Okuma-yazma bileni az, kitaba sahip olmayan bir toplum içinden ‘’Seçilmiş İnsan’’ Hz. Muhammed (sav)’e vahyin ilk emrinin İKRA (oku) olması çok manidardır. İlk vahiy olan Alak sûresinin âyetini hatırlayalım: ‘’Seni sevgiyle yaratan, cömert Rabb’inin adıyla oku!’’ Yaratmadaki arzu, tasavvur ve iradeden dolayı sevgi vardır. Sevginin içinde şefkat, merhamet ve cömertlik de bulunması sebebiyle, âyete böyle meal vermeyi (tercüme etmeyi) uygun buluyoruz.

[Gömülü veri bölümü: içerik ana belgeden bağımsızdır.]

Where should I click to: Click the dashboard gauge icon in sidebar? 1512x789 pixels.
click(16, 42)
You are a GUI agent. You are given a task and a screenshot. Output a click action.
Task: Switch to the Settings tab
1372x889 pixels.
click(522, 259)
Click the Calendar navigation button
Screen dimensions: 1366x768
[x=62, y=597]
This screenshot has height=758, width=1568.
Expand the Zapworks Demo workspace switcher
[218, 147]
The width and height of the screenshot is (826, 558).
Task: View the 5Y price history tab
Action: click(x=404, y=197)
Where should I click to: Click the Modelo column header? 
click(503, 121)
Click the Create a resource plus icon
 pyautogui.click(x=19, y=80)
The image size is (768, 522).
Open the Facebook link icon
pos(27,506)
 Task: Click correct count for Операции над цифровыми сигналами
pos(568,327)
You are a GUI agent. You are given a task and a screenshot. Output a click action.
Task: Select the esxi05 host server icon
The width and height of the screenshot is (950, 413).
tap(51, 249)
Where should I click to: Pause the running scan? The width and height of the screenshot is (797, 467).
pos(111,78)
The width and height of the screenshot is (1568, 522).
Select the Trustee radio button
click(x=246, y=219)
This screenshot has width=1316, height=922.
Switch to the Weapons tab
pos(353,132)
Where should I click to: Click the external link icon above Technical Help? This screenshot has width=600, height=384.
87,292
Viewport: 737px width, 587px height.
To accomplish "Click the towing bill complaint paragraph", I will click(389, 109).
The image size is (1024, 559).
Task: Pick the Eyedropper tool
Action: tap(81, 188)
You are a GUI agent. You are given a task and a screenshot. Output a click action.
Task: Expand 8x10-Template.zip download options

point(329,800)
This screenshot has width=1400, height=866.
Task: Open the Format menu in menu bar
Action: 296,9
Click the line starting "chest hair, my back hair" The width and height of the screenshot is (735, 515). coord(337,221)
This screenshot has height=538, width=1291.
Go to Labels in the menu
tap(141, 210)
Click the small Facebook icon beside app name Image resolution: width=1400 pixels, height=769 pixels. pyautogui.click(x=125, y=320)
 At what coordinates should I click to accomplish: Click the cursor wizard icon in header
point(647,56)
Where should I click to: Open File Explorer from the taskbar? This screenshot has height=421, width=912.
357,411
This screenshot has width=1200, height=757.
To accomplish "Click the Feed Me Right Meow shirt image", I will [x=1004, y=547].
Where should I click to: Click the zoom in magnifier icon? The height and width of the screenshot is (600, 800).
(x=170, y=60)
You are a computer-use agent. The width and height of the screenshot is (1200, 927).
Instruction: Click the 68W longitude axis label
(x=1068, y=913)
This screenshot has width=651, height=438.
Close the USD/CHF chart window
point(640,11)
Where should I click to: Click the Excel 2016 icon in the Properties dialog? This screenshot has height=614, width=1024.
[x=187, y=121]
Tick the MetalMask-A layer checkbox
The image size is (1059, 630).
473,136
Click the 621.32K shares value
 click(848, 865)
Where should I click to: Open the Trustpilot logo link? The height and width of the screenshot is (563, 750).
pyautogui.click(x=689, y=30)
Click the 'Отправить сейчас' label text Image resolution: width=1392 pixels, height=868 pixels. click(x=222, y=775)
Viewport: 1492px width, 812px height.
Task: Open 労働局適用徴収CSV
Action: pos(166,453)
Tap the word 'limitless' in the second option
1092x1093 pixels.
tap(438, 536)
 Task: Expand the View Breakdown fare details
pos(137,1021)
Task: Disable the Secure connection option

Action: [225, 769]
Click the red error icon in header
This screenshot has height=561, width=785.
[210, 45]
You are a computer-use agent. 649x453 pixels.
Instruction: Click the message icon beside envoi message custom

Okuma fiili, aklın ve kalbin de dâhil olduğu,  anlama, anlamlandırma, düşünme ve hissetmeyi de içinde barındıran bir amel olup çok yönlüdür. Okumak üç safhalı bir ameliyedir. Okumanın ilk safhası göz ve dilin dahil olduğu LİSANÎ; ikinci safhası beynin dahil olduğu AKLÎ; üçüncü safhada ise kalbin dahil olduğu KALBÎ okumadır. Lisanî okumada gözün gördüğünü dil ile tekrar ederiz.(Tilavet etmek) Aklî okumada gözün görüp dilin tekrar ettiğini düşünür ve anlamlandırırız. (Kıraat etmek) Kalbî okumada ise gözün görüp dilin tekrar ettiği, aklın düşünüp anlamlandırdığını hisseder, îman ve inanç haline getiririz.

İkra yani oku emrinin doğru anlaşılıp anlamlandırılabilmesi için Mü’minlerin ve bu emrin muhataplarının lisanî, aklî ve kalbî okuma yapması gerekmektedir. Bu okumalarla ÜÇ KİTABIN yani Kâinat-İnsan-Kur’an’ın buluşması sağlanacak; fert ve toplum hayatının doğru, güzel ve iyi ölçüleriyle inşa, imar, ihya ve ıslah edilebilmesi mümkün.

Hîra’da sevgiyle yaratan cömert Rabb’inin vahyine ilk defa muhatap olan Peygamberin o şartlarda okuyacağı bir kitap, yani Kur’an yoktu. Bu sebeple buradaki OKU emri umumi olup herhangi bir şekilde tahsis edilmemiş, kayıtlandırılmamıştır. Buradan şöyle bir sonuca ulaşmak mümkün olmaktadır: İlk vahyedilen ayetlerin konusunun Tanrı, İnsan ve Yaratılış olmasının hikmeti peygamberde ve onun şahsından yola çıkarak bütün insanlarda Tanrı, Âlem ve İnsan tasavvurunu oluşturmaktır.  Oku emrine peygamber de dahil olmak üzere, öncelikle Mü’minler ve ardından da bütün insanlar muhataptır. Muhataplara vahyin devamında insanın yaratılışından bahsedip yol gösteren Allah’u Teâlâ, ilk okunacak Kitab’ın KÂİNAT KİTABI olduğunu yani tekvîni ayetlerin okunmasını emretmektedir. Çünkü ancak bu sayede bütün insanlar Tanrı, İnsan ve Yaratılış kavramlarını en doğru şekilde idrak edebileceklerdir. Kâinat kitabından kasıt: beş duyumuzla idrak edebildiğimiz bütün varlıklardır.  Tekvîni ayetlerden kastımız da yaratılmış olan bütün varlıklardaki yaratma/yaratılma vakalarının tamamıdır.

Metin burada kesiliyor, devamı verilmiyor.